La question de la sécurité en tant que problème social nécessite qu’il ait une réponse à plusieurs niveaux. Et je pense qu’il y a peut-être une confusion que nous faisons très souvent entre la question de la sécurité et de la défense. J’entends beaucoup de gens dire qu’on a appelé les militaires et ils ne sont pas venus.
Tant qu’il y a des attaques, c’est l’échec du système. Et je pense que toute bonne politique doit plutôt viser à empêcher qu’il y ait des attaques. Et quelle stratégie mettre en place pour empêcher qu’il y ait des attaques ?
Je pense que nous avons dans notre pays des compétences qui sont sollicitées souvent y compris à l’extérieur pour travailler sur ces questions. En tout cas, comme je l’ai dit au départ, Solhan est la preuve que notre thérapie ne marche pas.
L.I : Le 10 juin 2021, le président français Emmanuel Macron a annoncé la fin de l’opération Barkhane en tant qu’opération extérieure. Il a annoncé en même temps la mise en place d’une alliance internationale. De votre point de vue, s’agit-il d’un risque ou d’un salut pour les pays du Sahel ?
GHK: Pour moi, la question n’est pas de savoir si c’est un risque ou si c’est plutôt un avantage pour nos populations. Pour moi, cette décision française doit mettre tout le monde d’accord sur un point précis et important. Qui dort sur la natte d’autrui dort à terre. C’est ça la réalité.
Et pendant ce temps, nous avons dit que la sécurité de la population dans un pays est une question trop importante pour qu’elle soit sous-traitée, pour qu’elle soit confiée à une personne ou à un pays étranger. La question de la sécurité est une question de souveraineté nationale.
A partir de ce moment, il appartient à nos autorités de considérer la décision de la France comme une opportunité en ce sens qu’elle nous oblige pour une fois à être sûr que nous n’avons pas d’autres choix que de développer nous-mêmes les voies et moyens d’assurer notre propre sécurité.
La France aurait pris cette décision il y a un an, il y a deux ans qu’on aurait épilogué. Mais le contexte dans lequel la France prend cette décision, le contexte de son énervement, de sa jalousie probablement par rapport à ce qui se passe au Mali montre bien qu’effectivement quand vous avez votre doigt dans la bouche de quelqu’un, vous ne pouvez pas parler.
Cela montre bien que la main qui reçoit est toujours en bas, montre bien que quand vous dormez sur la natte de quelqu’un, vous dormez à terre. Parce que pour peu que la personne s’énerve, elle prend sa natte.

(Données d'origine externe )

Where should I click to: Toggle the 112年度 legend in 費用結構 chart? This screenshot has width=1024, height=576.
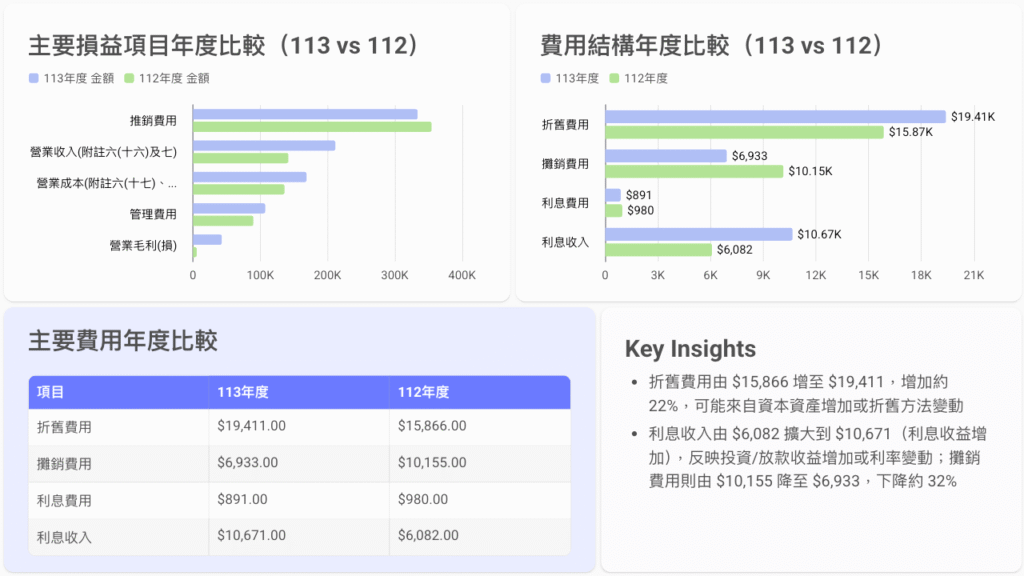638,78
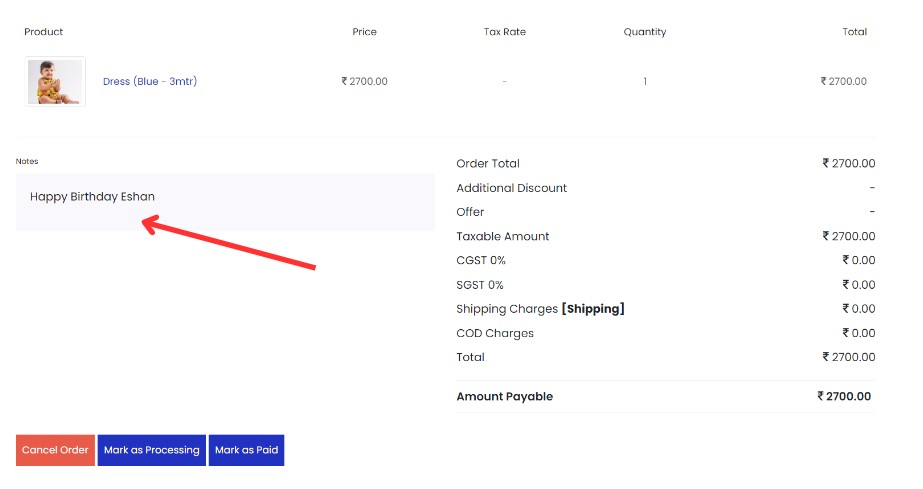Click the product price ₹ 2700.00 in row
The width and height of the screenshot is (923, 489).
pos(364,81)
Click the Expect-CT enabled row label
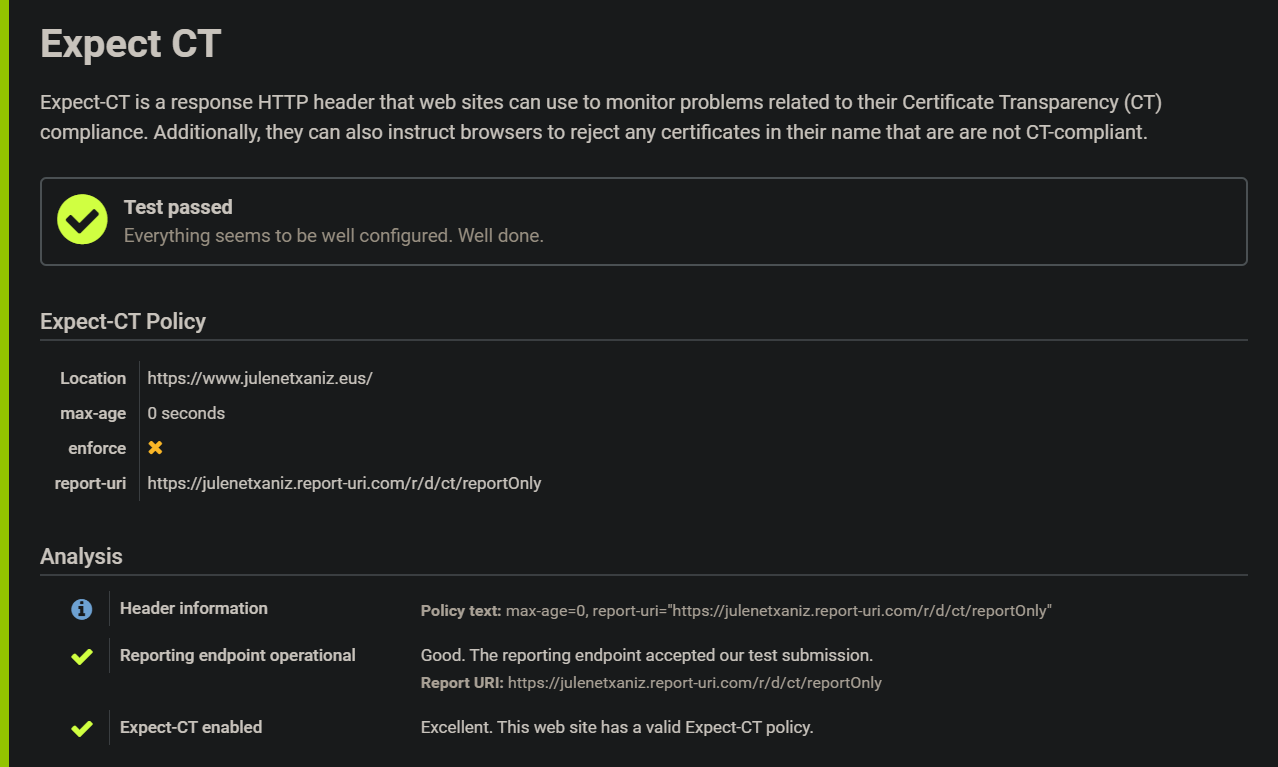The height and width of the screenshot is (767, 1278). click(x=191, y=727)
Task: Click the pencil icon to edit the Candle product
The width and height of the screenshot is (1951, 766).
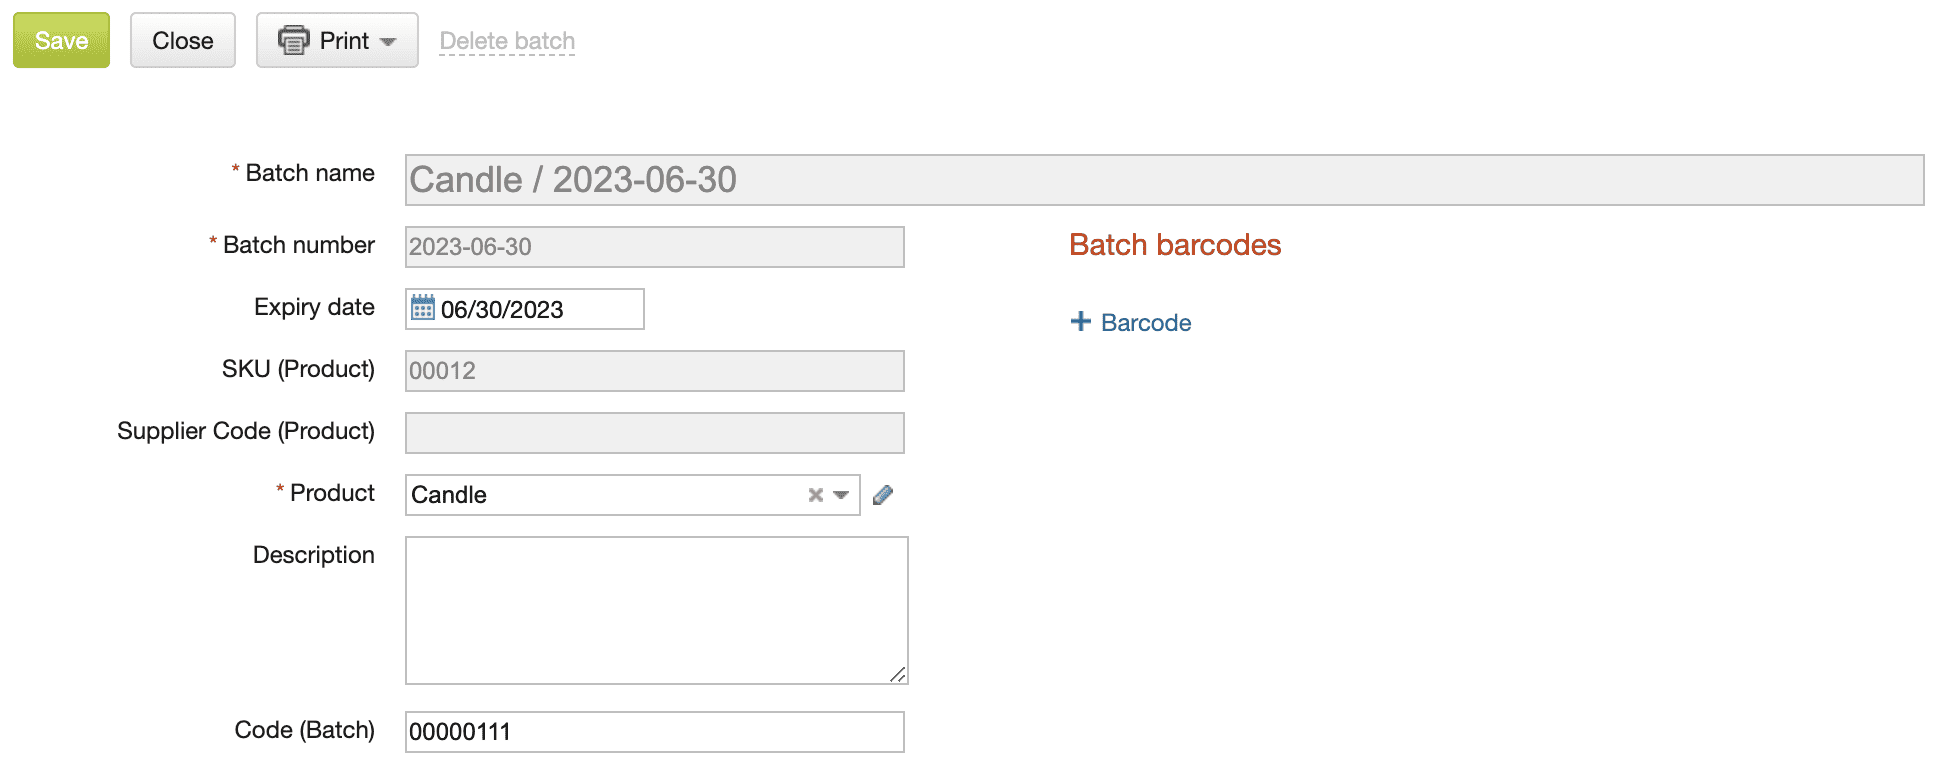Action: tap(883, 495)
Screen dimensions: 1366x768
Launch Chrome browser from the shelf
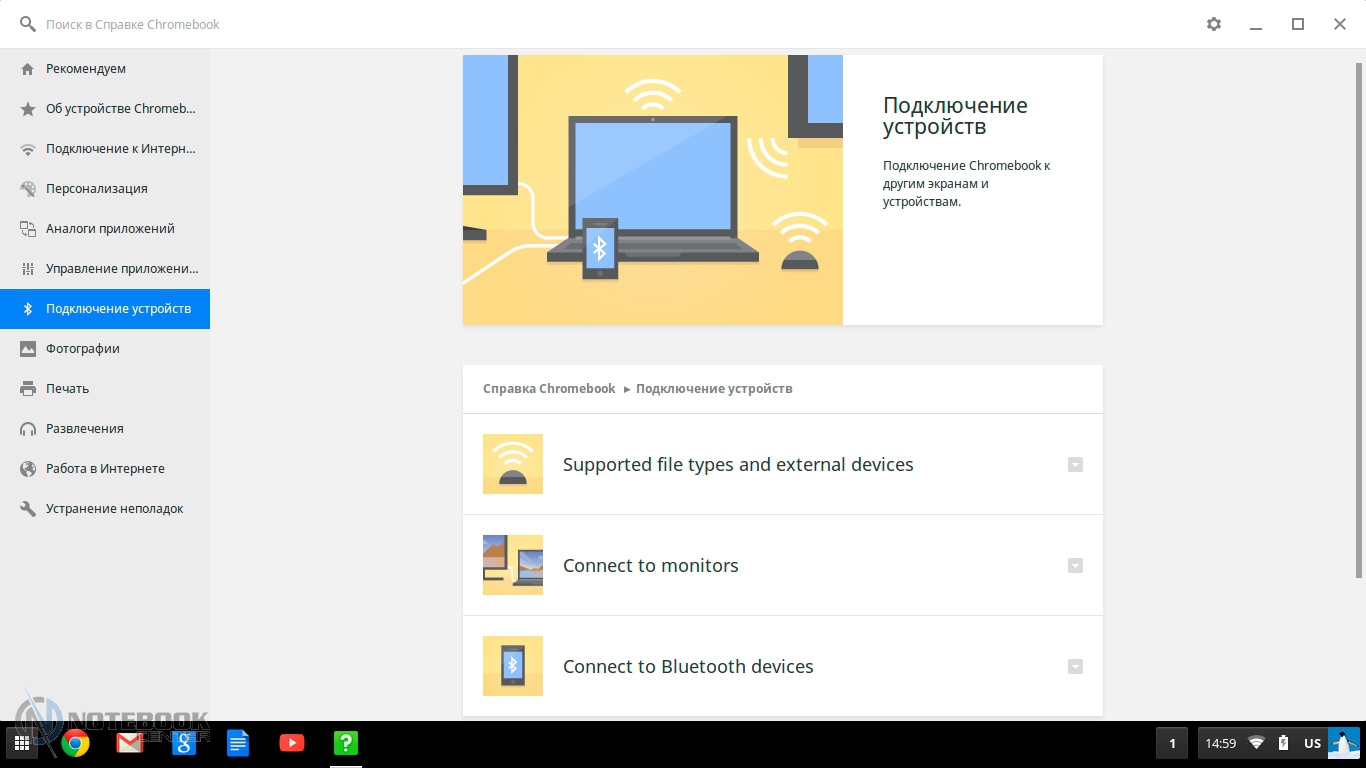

C’est ce que je retiens comme leçon forte dans cette décision de la France et je dis que pour nous Burkinabè, pour les peuples africains, voilà un élément qui doit constituer un point de départ de l’appropriation par les pays de leur propre sécurité.
L.I : Est-ce que selon vous la France n’a pas vu qu’elle a échoué dans sa lutte ?
GHK : La guerre n’est pas finie. La France y compris nos armées ont certes perdu des batailles. Le contexte dans lequel intervient cette décision avec le coup d’Etat du Mali que la France a condamné fortement qui devient donc comme la raison pour laquelle la France s’en va, jette un peu le discrédit sur cette décision française.
Et comme je le dis, cela oblige nos Etats à faire quelque chose, oblige nos Etats à se prendre eux-mêmes en charge. La question n’est pas de savoir si c’est une défaite.
De toute façon, la France est là selon ses dires pour nous aider. Nous sommes toujours en difficulté et elle fait marche arrière. Chacun peut commenter mais je dis que le plus important, c’est que l’heure n’est pas au commentaire, l’heure est aujourd’hui à la reprise en main de notre sécurité, c’est-à-dire notre souveraineté en matière de sécurité.